Requirements:
Starting at the line that contains "Find the location of a particular element. The" and ending with the last line of the entries, rewrite those lines as a numbered list, skipping blank lines and leaving out the pictures.

Records to process:
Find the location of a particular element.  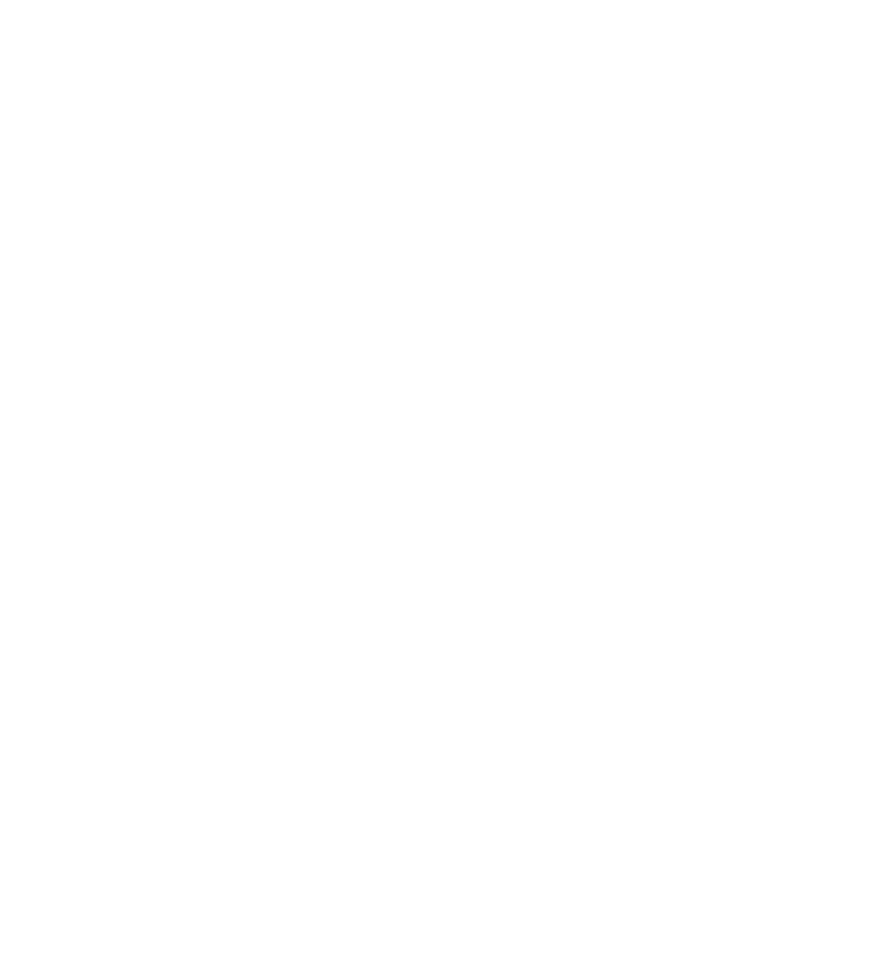

'Austrian Audio’s new MiCreator Studio pocket recording system eyes musicians and content creators.' is located at coordinates (364, 947).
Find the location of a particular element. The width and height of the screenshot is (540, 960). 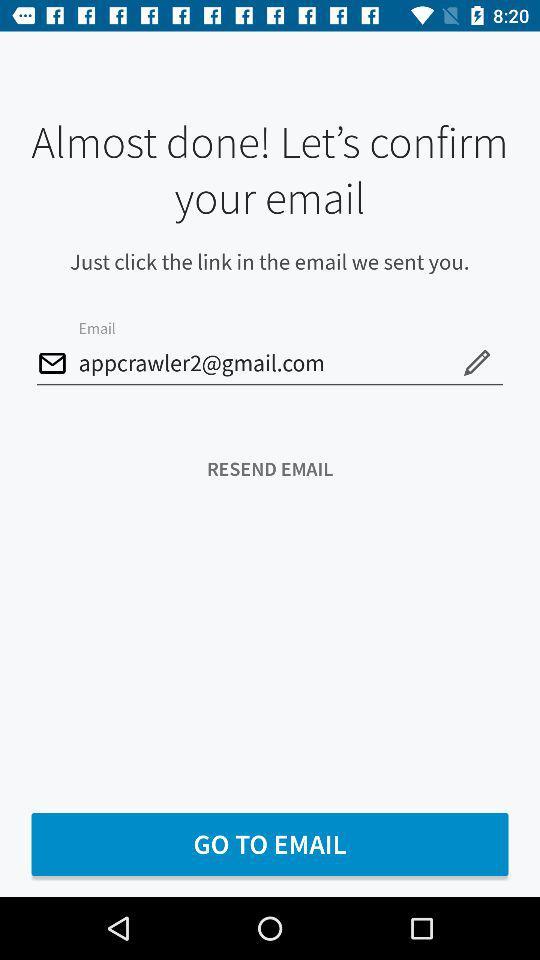

appcrawler2@gmail.com is located at coordinates (270, 363).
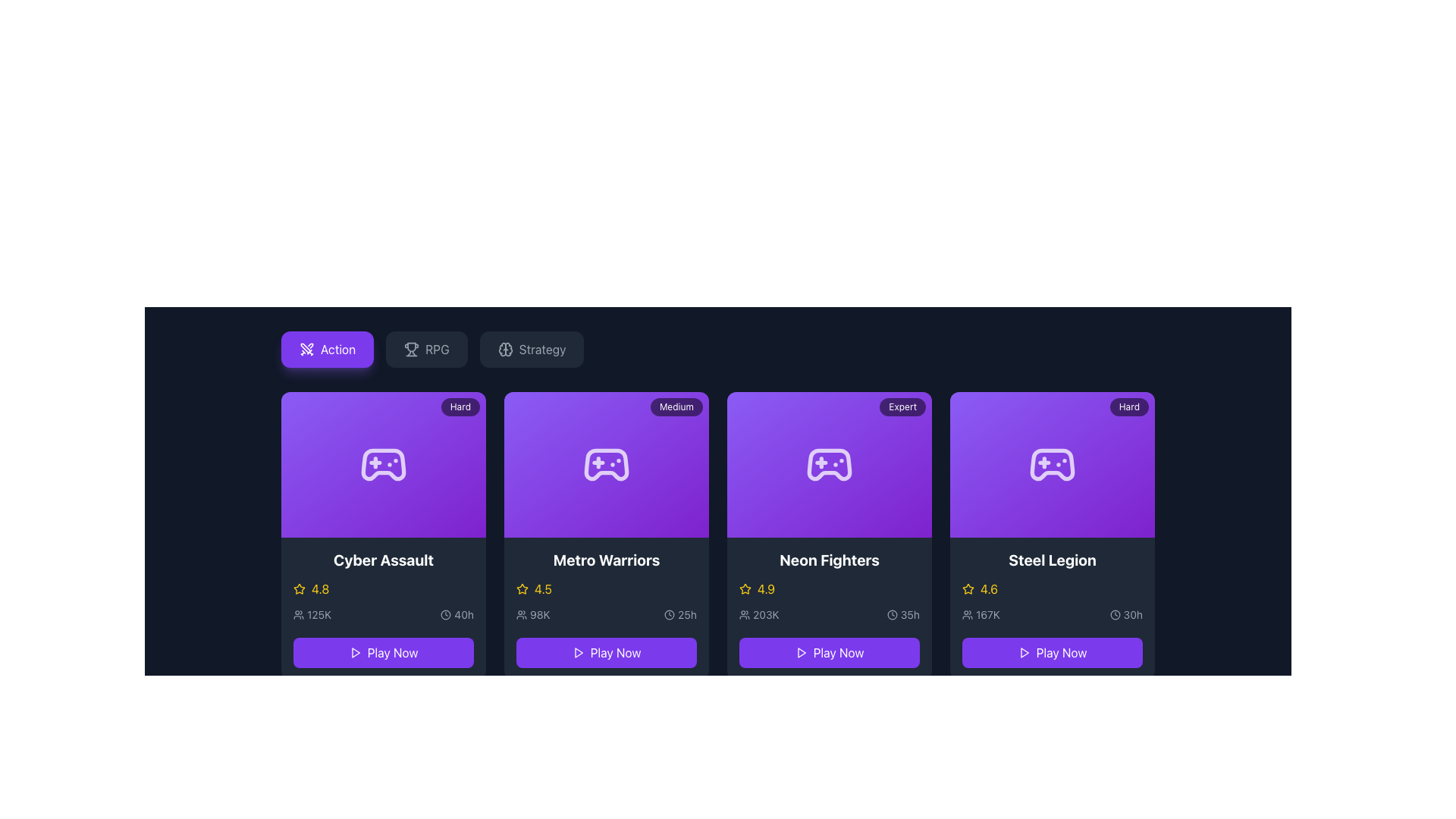 This screenshot has width=1456, height=819. Describe the element at coordinates (1024, 651) in the screenshot. I see `the small play icon, which is part of the 'Play Now' button group in the Steel Legion card` at that location.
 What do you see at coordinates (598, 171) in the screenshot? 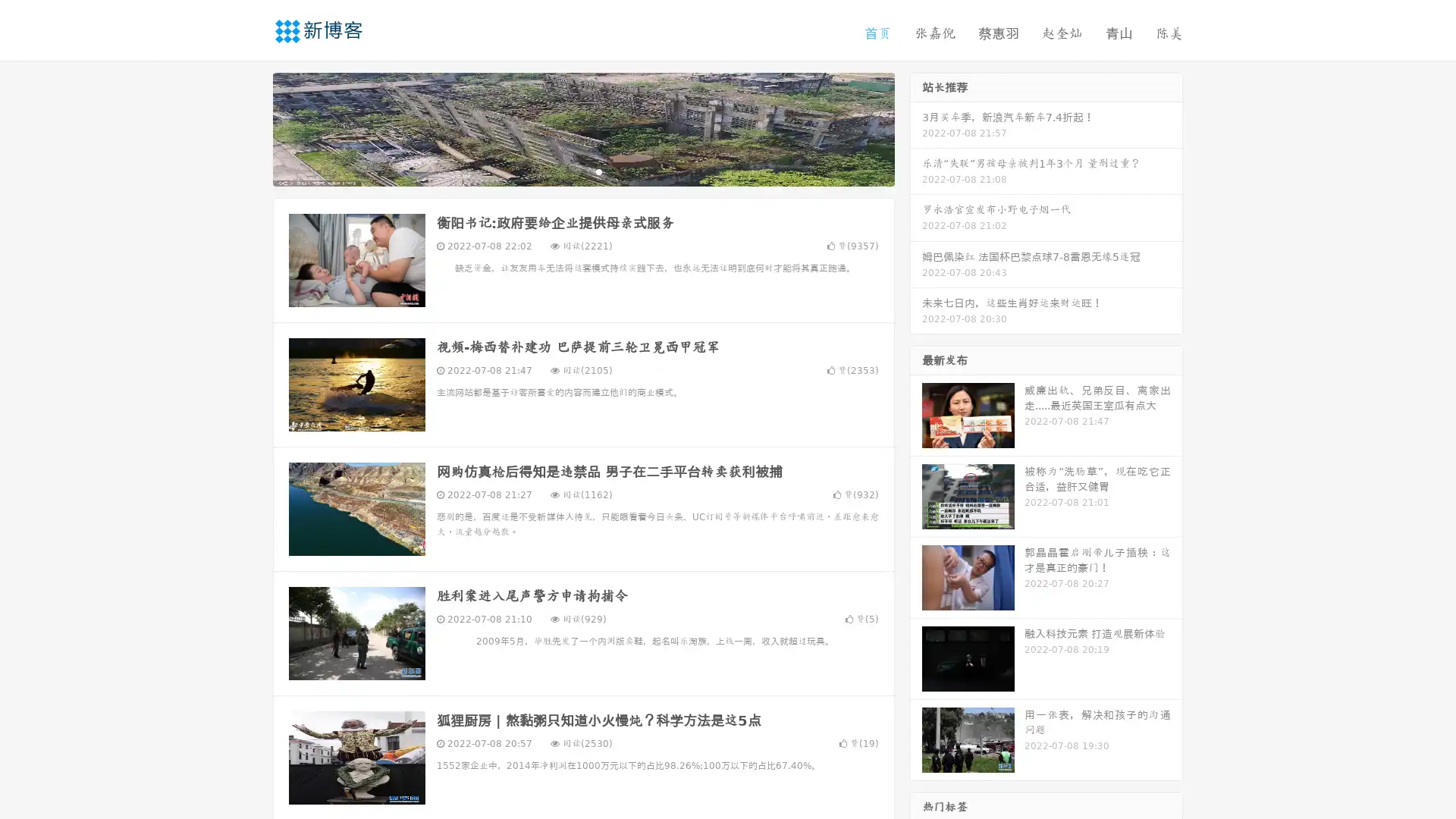
I see `Go to slide 3` at bounding box center [598, 171].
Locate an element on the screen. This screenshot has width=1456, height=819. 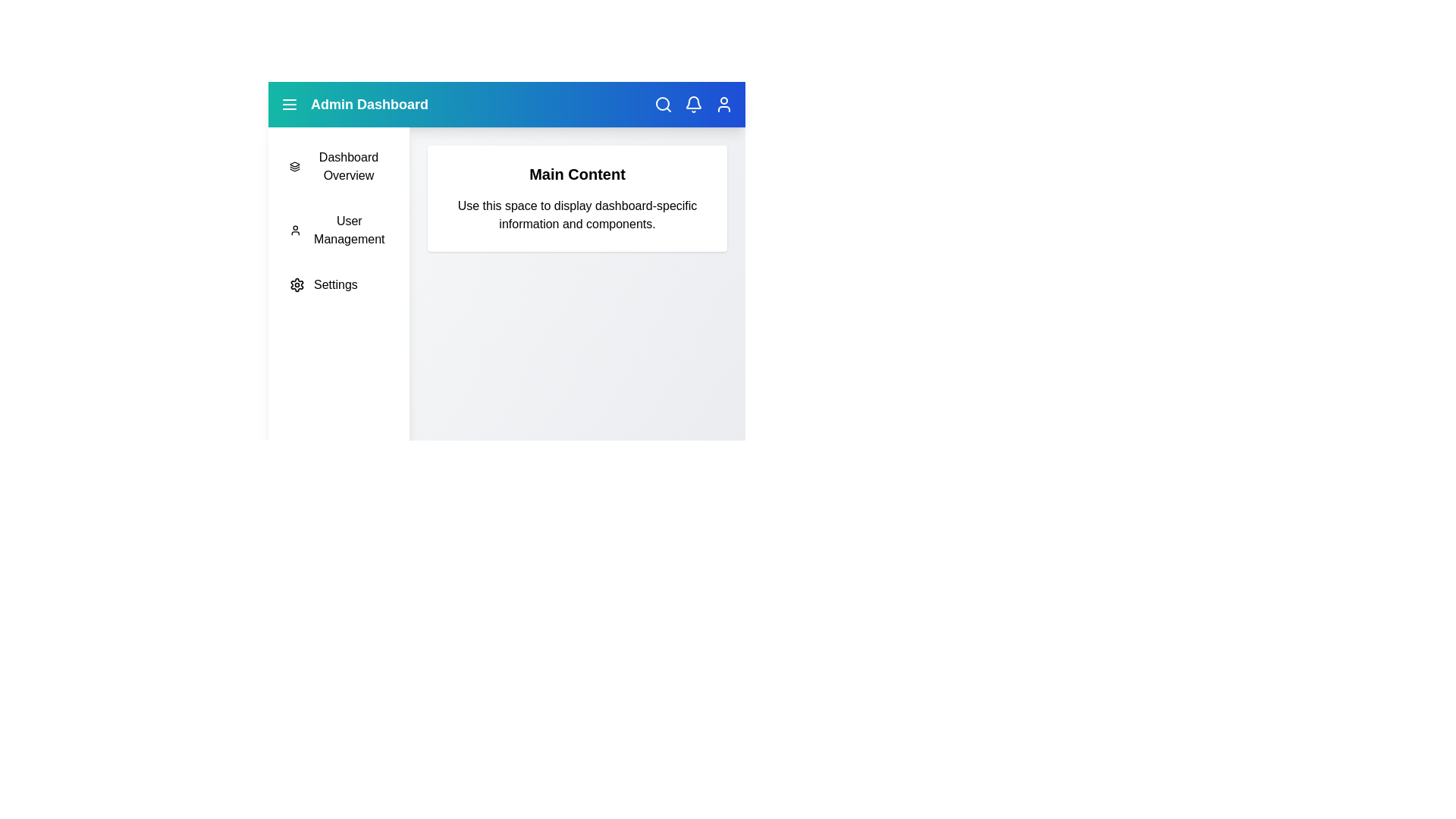
the 'Bell' icon to view notifications is located at coordinates (693, 104).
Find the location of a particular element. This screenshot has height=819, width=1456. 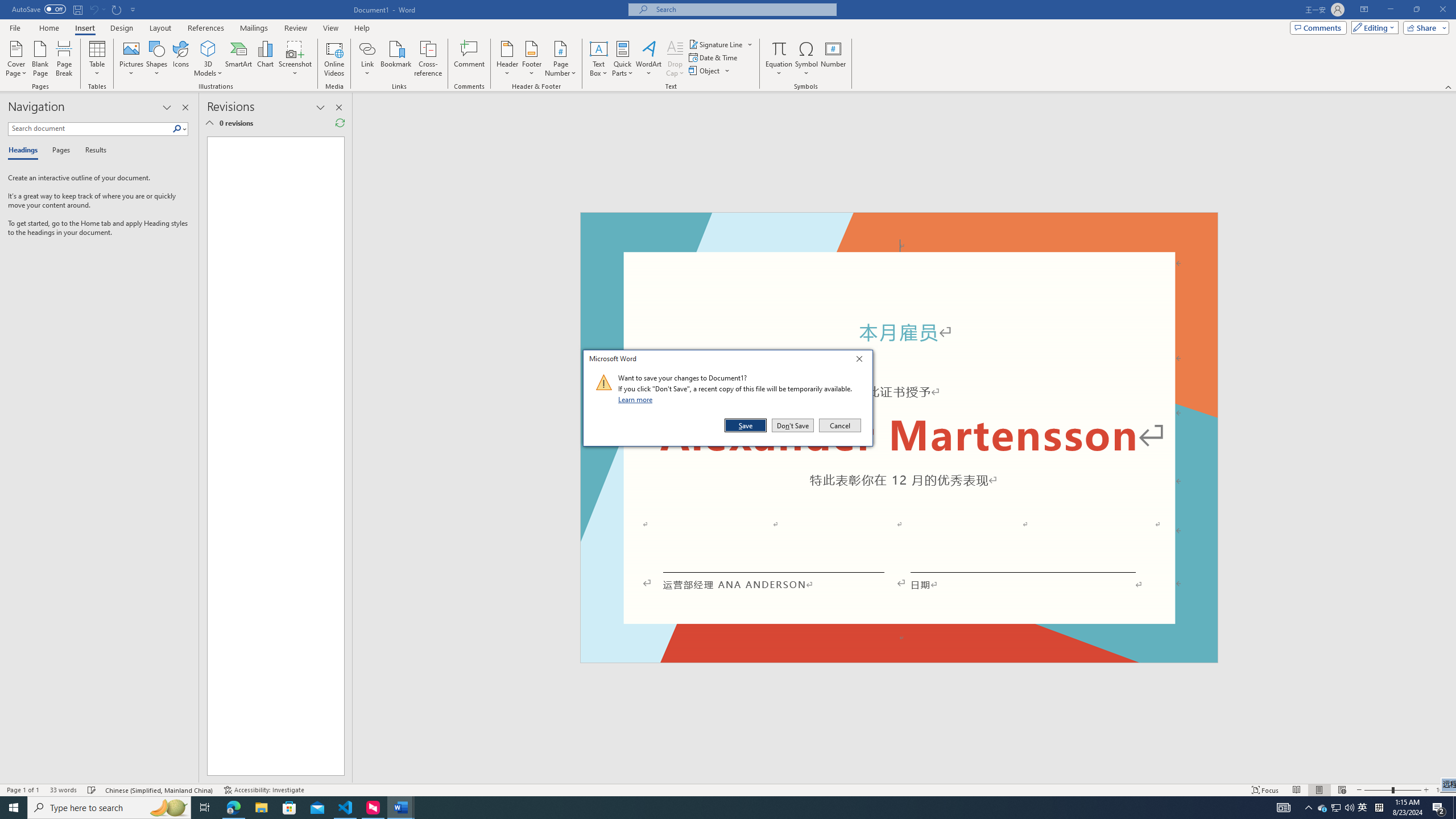

'Tray Input Indicator - Chinese (Simplified, China)' is located at coordinates (1379, 806).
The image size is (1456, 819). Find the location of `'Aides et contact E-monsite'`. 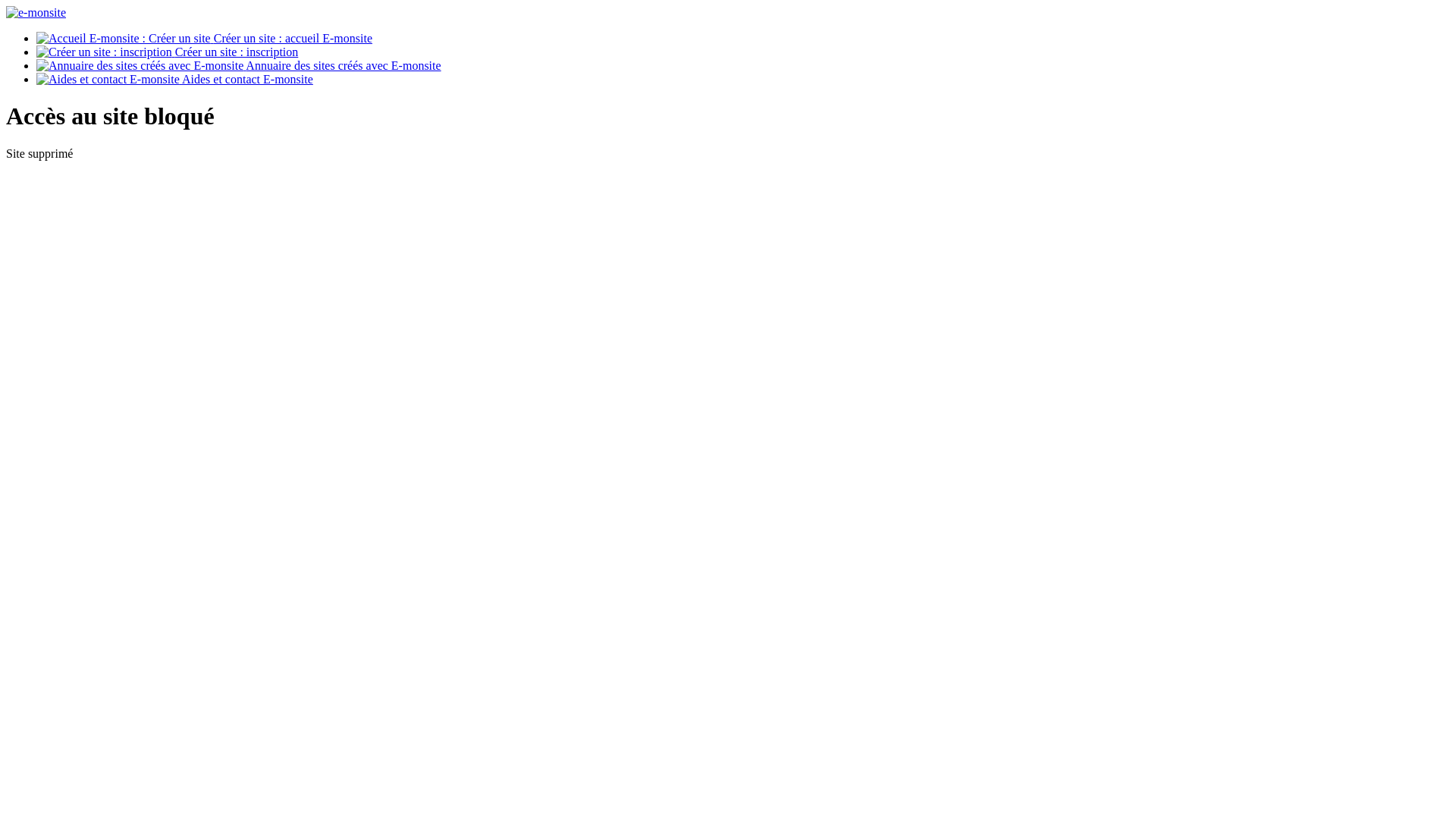

'Aides et contact E-monsite' is located at coordinates (174, 79).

Answer:
1. Find the location of a particular element. The width and height of the screenshot is (540, 960). 
2. appcrawler2@gmail.com is located at coordinates (270, 363).
3.  This screenshot has width=1456, height=819. Describe the element at coordinates (1024, 651) in the screenshot. I see `the small play icon, which is part of the 'Play Now' button group in the Steel Legion card` at that location.
4.  What do you see at coordinates (598, 171) in the screenshot? 
5. I see `Go to slide 3` at bounding box center [598, 171].
6. Locate an element on the screen. This screenshot has width=1456, height=819. 
7. the 'Bell' icon to view notifications is located at coordinates (693, 104).
8. Find the location of a particular element. This screenshot has height=819, width=1456. 
9. 'Tray Input Indicator - Chinese (Simplified, China)' is located at coordinates (1379, 806).
10. The image size is (1456, 819). Find the location of `'Aides et contact E-monsite'`. 
11. 'Aides et contact E-monsite' is located at coordinates (174, 79).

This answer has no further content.